Thursday, October 30, 2014

BREAKING. eNCA abruptly cut from SKY in the United Kingdom after just 2 years; too expensive for news channel to continue on satellite TV there.


eNCA (DStv 403) is abruptly taken off of SKY's pay-TV platform in the United Kingdom tomorrow at 06:00 - just two years after it branched out in August 2012 and eNCA announced with great fanfare that it was being added to SKY.

Viewers in the United Kingdom's TV viewers will lose eNCA from tomorrow, Friday 31 October at 06:00 when the South African 24-hour TV news channel goes dark, the end of its inter-continental expansion on satellite television.

e.tv and eNCA are mired in a scandalous management meltdown with CEO Marcel Golding and COO Bronwyn Keene-Young suddenly both out the door and questions swirling about the credibility of its news offering and allegations of political interference in its news coverage.

Behind the scenes eNCA is going through changes. eNCA quietly cancelled its Africa news bulletin, Africa Edition two months ago when Chris Maroleng left.

Meanwhile eNCA's contract for possible renewal is up with MultiChoice on which eNCA is available exclusively on DStv, and where it is the most watched of all the 24-hour TV news channels available in South Africa.

Maxwell Nonge, the managing director of Platco Digital which runs the OpenView HD (OVHD) free-to-air satellite platform, earlier this month said that he wants eNCA to become available on OVHD as well.

When TV with Thinus asked about it earlier this month, eNCA's managing director Patrick Conroy responded to a media enquiry saying that "contract negotiations are confidential and regrettably we will be unable to discuss these matters with the media until such a time as it is appropriate to do so."

Asked today why eNCA is suddenly being cut from SKY, eNCA responded by saying that "the reasons behind the move is part of the company's efforts to respond to changes in the way news media is consumed in a digital world".

"We know we have a loyal audience on SKY who will be upset by the decision," says Patrick Conroy, and that eNCA "regrets that very much.

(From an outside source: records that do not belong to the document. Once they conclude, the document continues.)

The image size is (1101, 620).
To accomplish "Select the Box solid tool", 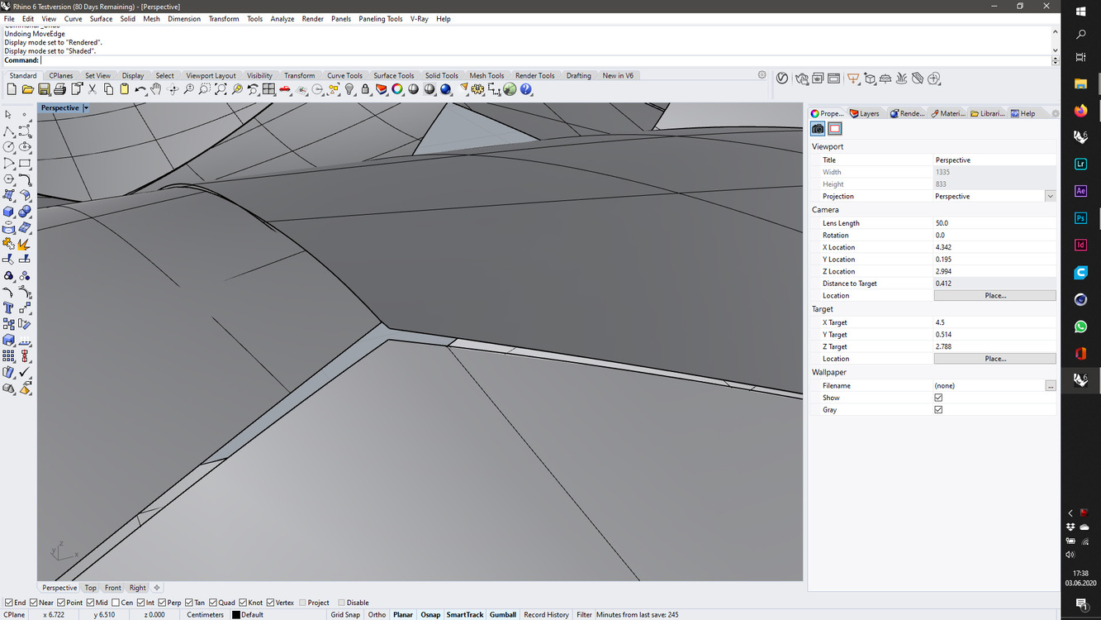I will tap(9, 212).
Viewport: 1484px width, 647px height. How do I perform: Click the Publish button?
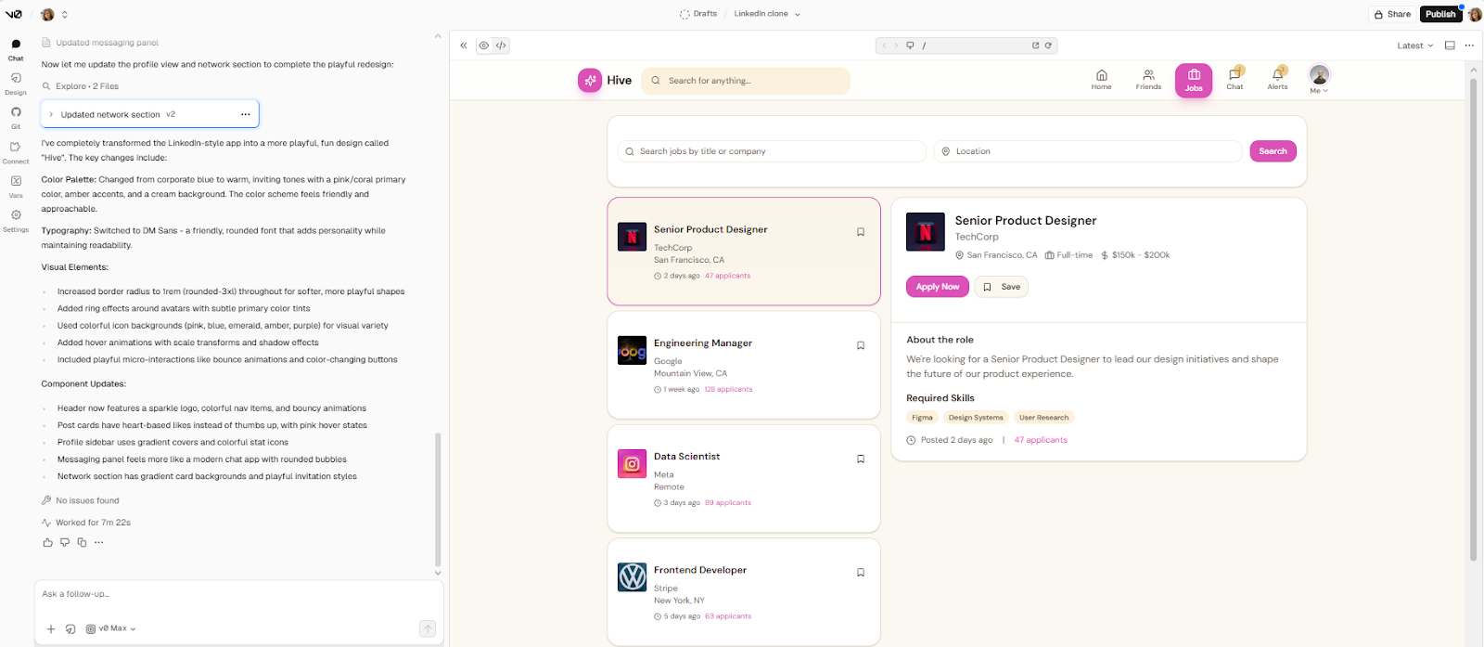point(1440,14)
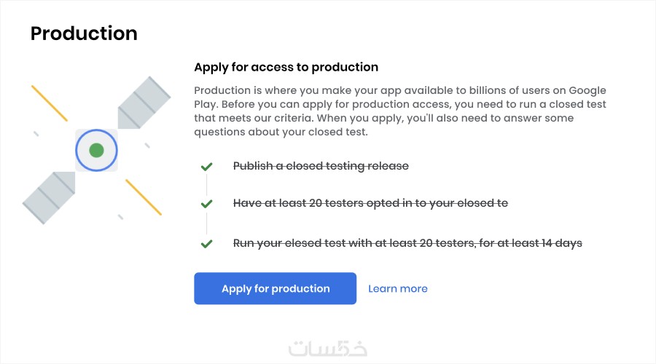Click checkmark beside Publish a closed testing release
This screenshot has width=656, height=364.
[x=207, y=167]
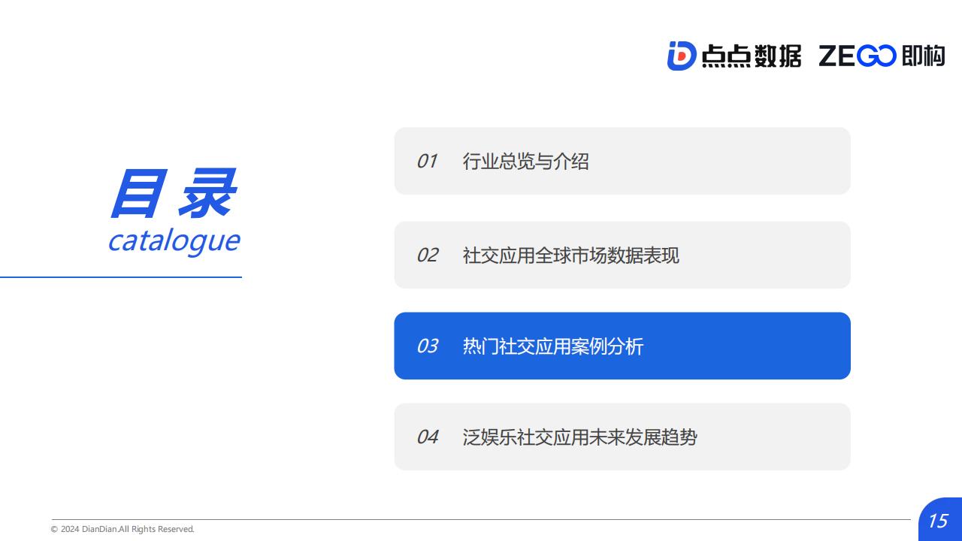Image resolution: width=962 pixels, height=541 pixels.
Task: Click the white 03 number label
Action: pos(427,346)

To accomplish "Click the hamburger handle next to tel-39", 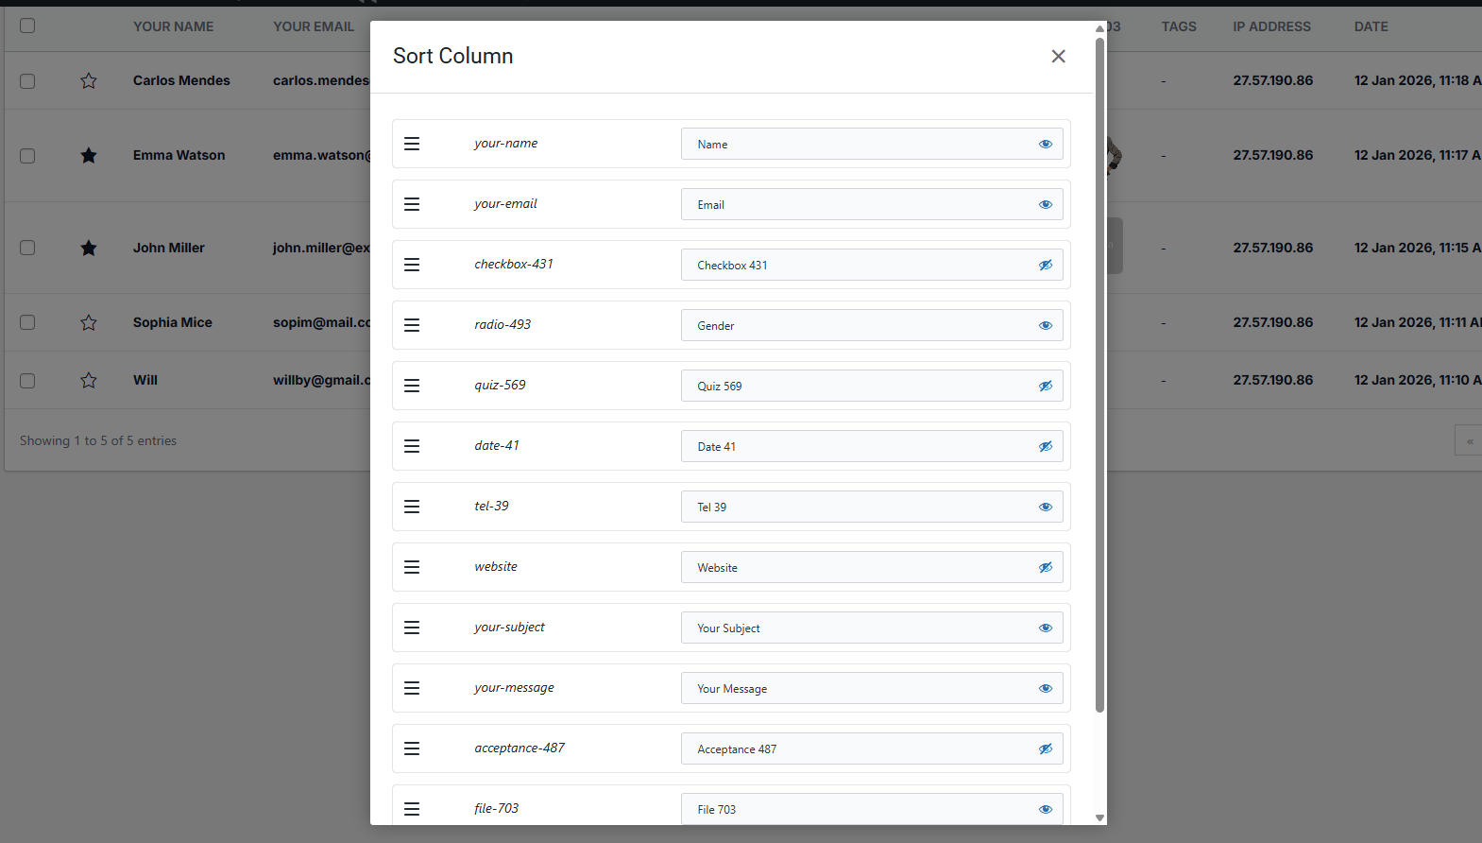I will click(412, 507).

However the reality is that satellite broadcasting is expensive and we have to look at cost effective alternatives such as live streaming".

"Our news content will still be globally accessible just through alternative platforms," says Patrick Conroy, like www.Livestation.com where people outside of South Africa can watch it.

eNCA says it is exploring "alternative platforms" so that viewers are able to easily watch the service on their TV's, including an app on Samsung's Smart TV which will be launched, according to the news channel, before the end of the year.

South African TV news insiders have been gossiping that eNCA allegedly has spent so much money on covering the Oscar Pistorius trial this year that most of the travel budget for the financial year has been blown.

"It means that news teams can't actually really travel in the regions where they're based and can only do 'local' stories in the cities they're based," said one.